Write out the records as a numbered list, starting with their first line and going on through the line that contains "(1284, 129)". Leave out blank lines.
[start]
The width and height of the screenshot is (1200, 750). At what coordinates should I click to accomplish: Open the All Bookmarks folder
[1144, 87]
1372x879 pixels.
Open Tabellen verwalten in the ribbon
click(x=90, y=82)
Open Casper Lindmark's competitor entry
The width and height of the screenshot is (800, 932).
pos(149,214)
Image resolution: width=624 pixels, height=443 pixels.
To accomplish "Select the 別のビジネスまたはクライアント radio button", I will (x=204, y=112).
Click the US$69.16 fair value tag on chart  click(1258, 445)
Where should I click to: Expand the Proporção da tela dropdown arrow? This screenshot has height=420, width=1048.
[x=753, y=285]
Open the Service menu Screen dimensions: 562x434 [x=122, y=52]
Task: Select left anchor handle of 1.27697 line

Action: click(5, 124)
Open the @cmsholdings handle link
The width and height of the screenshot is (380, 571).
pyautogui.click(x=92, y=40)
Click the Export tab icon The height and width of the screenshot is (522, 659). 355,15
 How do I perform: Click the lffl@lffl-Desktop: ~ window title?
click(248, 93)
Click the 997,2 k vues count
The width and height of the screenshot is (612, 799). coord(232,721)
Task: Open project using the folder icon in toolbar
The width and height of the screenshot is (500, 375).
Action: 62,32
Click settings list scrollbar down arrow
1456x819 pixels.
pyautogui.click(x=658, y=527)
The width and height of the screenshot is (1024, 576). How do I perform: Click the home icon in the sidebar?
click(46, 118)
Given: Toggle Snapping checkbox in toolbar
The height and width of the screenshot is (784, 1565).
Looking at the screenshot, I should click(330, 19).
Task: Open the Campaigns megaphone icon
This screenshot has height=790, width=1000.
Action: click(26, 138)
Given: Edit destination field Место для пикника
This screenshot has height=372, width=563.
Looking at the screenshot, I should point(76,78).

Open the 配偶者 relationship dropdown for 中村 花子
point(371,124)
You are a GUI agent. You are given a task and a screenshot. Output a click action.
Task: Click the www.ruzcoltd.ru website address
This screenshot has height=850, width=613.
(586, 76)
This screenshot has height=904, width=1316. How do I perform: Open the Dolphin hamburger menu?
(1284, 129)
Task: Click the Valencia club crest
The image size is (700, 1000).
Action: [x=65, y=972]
[end]
#### [Task result]
1. The width and height of the screenshot is (1200, 750). At what coordinates should I click to accomplish: Open the All Bookmarks folder
2. [1144, 87]
3. 1372x879 pixels.
4. Open Tabellen verwalten in the ribbon
5. click(x=90, y=82)
6. Open Casper Lindmark's competitor entry
7. The width and height of the screenshot is (800, 932).
8. pos(149,214)
9. Image resolution: width=624 pixels, height=443 pixels.
10. To accomplish "Select the 別のビジネスまたはクライアント radio button", I will (x=204, y=112).
11. Click the US$69.16 fair value tag on chart  click(1258, 445)
12. Where should I click to: Expand the Proporção da tela dropdown arrow? This screenshot has height=420, width=1048.
13. [x=753, y=285]
14. Open the Service menu Screen dimensions: 562x434 [x=122, y=52]
15. Task: Select left anchor handle of 1.27697 line
16. Action: click(5, 124)
17. Open the @cmsholdings handle link
18. The width and height of the screenshot is (380, 571).
19. pyautogui.click(x=92, y=40)
20. Click the Export tab icon The height and width of the screenshot is (522, 659). 355,15
21.  How do I perform: Click the lffl@lffl-Desktop: ~ window title?
22. click(248, 93)
23. Click the 997,2 k vues count
24. The width and height of the screenshot is (612, 799). coord(232,721)
25. Task: Open project using the folder icon in toolbar
26. The width and height of the screenshot is (500, 375).
27. Action: 62,32
28. Click settings list scrollbar down arrow
29. 1456x819 pixels.
30. pyautogui.click(x=658, y=527)
31. The width and height of the screenshot is (1024, 576). How do I perform: Click the home icon in the sidebar?
32. click(46, 118)
33. Given: Toggle Snapping checkbox in toolbar
34. The height and width of the screenshot is (784, 1565).
35. Looking at the screenshot, I should click(330, 19).
36. Task: Open the Campaigns megaphone icon
37. This screenshot has height=790, width=1000.
38. Action: click(26, 138)
39. Given: Edit destination field Место для пикника
40. This screenshot has height=372, width=563.
41. Looking at the screenshot, I should point(76,78).
42. Open the 配偶者 relationship dropdown for 中村 花子
43. point(371,124)
44. You are a GUI agent. You are given a task and a screenshot. Output a click action.
45. Task: Click the www.ruzcoltd.ru website address
46. This screenshot has height=850, width=613.
47. (586, 76)
48. This screenshot has height=904, width=1316. How do I perform: Open the Dolphin hamburger menu?
49. (1284, 129)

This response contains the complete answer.